→ **WHAT THE TASK ASKS**:
What is needed is an exact transcription of every record, minus the pictures.

(Collected data entries)
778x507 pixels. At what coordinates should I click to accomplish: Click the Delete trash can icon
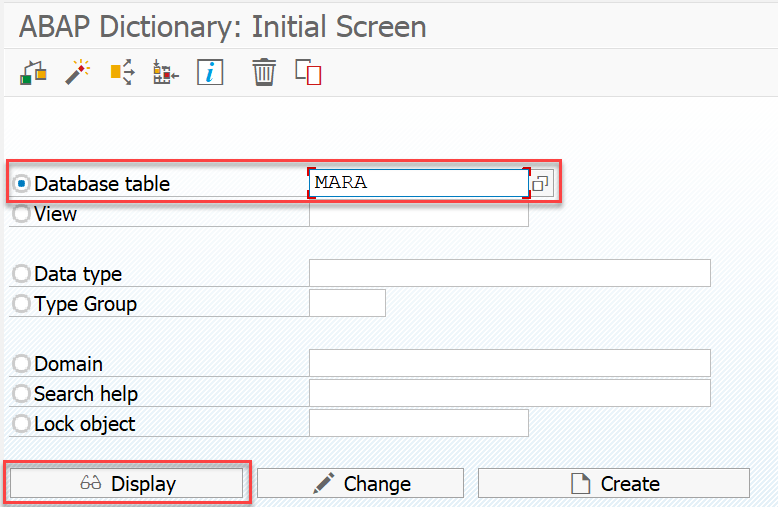click(264, 73)
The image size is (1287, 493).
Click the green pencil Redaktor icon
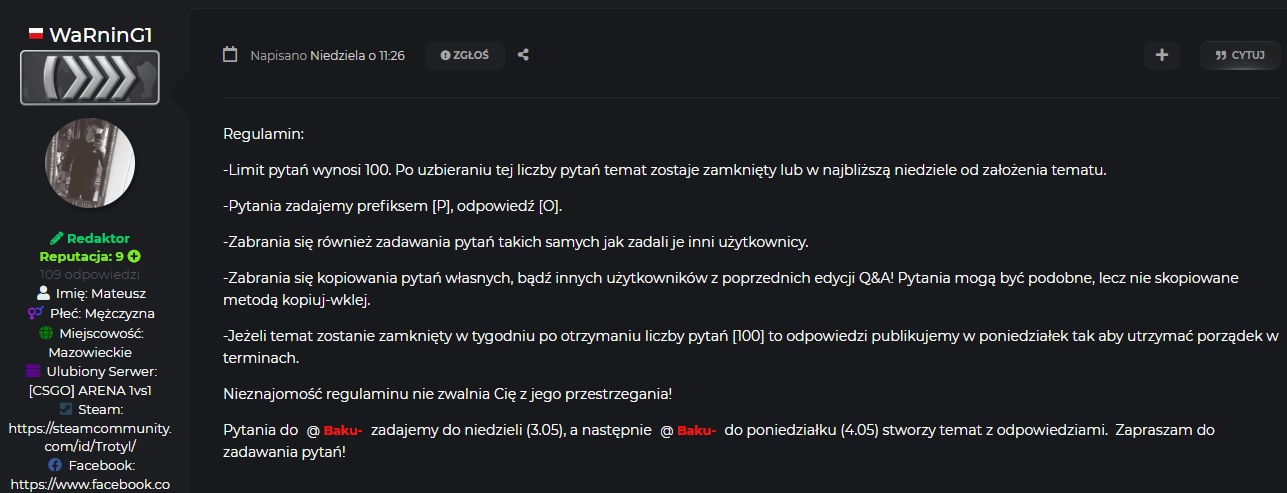click(x=56, y=239)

→ **ANSWER TO THE EXERCISE**:
778x507 pixels. At what coordinates should I click to accomplish: Click the Delete trash can icon
click(264, 73)
The image size is (1287, 493).
Click the green pencil Redaktor icon
click(x=56, y=239)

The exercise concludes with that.